Stored records
= = =
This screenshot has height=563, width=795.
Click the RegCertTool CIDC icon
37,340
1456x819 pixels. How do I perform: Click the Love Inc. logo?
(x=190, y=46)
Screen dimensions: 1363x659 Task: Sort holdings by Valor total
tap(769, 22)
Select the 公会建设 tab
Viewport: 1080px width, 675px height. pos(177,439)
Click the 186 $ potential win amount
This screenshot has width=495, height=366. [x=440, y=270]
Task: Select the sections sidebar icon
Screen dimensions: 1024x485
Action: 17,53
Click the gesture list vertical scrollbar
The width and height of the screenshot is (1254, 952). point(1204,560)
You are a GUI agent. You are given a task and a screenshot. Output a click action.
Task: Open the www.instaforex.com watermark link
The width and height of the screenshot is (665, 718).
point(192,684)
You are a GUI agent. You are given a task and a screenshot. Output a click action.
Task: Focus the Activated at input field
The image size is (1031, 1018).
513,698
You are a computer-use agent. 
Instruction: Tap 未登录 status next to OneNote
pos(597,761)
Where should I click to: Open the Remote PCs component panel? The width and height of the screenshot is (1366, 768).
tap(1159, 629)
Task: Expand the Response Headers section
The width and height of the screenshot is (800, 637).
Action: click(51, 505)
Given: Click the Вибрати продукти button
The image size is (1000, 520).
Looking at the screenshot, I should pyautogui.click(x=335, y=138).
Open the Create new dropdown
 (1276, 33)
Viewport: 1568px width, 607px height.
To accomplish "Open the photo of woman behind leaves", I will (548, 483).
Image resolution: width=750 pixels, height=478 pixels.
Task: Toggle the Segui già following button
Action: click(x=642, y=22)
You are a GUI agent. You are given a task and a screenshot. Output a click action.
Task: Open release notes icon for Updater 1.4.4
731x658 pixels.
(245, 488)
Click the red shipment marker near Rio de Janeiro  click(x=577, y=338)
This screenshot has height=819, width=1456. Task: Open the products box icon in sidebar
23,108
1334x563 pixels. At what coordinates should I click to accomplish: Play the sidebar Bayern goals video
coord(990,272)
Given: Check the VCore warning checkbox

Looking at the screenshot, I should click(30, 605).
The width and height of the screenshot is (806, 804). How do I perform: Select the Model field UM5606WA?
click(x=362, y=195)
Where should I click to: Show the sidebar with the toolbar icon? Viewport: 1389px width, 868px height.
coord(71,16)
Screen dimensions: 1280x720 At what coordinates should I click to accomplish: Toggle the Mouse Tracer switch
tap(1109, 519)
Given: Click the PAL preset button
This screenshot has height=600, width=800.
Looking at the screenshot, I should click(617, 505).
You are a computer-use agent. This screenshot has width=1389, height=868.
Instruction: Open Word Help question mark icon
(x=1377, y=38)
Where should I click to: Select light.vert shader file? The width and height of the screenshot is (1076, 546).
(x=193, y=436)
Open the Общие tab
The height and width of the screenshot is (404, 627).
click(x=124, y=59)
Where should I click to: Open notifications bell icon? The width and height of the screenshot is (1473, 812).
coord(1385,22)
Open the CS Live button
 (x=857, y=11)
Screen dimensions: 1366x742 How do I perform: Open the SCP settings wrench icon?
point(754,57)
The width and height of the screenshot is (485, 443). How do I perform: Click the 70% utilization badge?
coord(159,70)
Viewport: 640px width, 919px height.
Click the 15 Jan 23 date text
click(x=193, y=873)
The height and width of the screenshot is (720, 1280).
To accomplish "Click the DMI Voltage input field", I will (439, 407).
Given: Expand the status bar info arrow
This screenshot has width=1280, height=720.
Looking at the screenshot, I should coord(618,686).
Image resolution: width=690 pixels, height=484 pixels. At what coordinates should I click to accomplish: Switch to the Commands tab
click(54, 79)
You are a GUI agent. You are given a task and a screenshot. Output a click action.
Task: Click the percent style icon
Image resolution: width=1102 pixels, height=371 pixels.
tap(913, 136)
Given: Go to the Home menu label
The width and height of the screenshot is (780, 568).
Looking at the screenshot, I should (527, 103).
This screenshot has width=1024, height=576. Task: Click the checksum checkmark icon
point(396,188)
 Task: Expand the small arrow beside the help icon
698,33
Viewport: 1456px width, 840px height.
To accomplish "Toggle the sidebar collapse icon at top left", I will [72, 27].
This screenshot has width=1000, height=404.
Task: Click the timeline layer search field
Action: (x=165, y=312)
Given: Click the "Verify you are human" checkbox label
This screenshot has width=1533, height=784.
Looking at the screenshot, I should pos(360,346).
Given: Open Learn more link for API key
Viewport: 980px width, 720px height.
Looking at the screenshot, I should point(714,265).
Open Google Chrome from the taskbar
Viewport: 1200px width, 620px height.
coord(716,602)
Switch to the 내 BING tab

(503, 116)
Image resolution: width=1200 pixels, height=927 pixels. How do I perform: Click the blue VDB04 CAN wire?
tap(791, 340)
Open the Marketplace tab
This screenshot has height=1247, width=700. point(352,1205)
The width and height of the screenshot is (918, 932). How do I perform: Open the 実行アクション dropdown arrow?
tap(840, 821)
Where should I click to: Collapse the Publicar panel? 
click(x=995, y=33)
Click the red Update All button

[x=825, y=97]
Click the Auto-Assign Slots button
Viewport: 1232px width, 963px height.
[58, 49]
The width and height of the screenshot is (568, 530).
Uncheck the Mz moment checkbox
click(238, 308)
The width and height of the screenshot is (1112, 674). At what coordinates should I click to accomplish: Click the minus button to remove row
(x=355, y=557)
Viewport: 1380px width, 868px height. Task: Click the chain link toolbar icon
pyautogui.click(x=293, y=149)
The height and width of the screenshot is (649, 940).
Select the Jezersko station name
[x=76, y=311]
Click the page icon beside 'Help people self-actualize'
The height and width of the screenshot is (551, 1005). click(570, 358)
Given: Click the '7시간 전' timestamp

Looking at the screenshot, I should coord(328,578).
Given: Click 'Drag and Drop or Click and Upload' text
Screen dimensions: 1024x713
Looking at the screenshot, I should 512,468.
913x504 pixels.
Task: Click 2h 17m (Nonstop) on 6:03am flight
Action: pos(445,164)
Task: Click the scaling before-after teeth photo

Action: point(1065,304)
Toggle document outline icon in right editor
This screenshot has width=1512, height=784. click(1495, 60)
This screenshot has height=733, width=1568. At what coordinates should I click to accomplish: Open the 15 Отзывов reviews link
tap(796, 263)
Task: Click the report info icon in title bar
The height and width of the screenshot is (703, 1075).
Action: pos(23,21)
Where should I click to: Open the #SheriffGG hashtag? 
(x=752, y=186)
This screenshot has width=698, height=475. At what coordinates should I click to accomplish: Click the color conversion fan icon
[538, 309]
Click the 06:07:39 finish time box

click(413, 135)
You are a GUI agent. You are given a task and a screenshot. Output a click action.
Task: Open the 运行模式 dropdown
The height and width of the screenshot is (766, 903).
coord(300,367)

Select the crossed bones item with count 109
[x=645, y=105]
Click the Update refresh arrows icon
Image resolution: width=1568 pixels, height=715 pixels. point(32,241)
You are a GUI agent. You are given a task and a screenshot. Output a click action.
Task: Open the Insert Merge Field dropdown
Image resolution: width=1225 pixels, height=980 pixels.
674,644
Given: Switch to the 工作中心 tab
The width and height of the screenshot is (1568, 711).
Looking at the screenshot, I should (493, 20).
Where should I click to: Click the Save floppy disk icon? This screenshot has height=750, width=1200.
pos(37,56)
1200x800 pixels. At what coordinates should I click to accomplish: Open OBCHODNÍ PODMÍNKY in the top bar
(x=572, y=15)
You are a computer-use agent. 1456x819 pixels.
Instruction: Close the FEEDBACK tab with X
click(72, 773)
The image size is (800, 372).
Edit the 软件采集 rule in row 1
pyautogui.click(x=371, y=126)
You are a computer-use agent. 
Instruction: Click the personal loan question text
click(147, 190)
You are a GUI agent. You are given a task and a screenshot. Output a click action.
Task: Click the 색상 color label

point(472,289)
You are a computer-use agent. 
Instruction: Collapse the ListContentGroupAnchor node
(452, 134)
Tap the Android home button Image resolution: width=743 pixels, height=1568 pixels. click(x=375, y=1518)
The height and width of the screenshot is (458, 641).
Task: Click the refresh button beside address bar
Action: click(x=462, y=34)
= = =
Whenever the string "input" occurs in a line of the entries above, copy that line.

Task: Focus the Activated at input field
To accomplish "Click the DMI Voltage input field", I will (439, 407).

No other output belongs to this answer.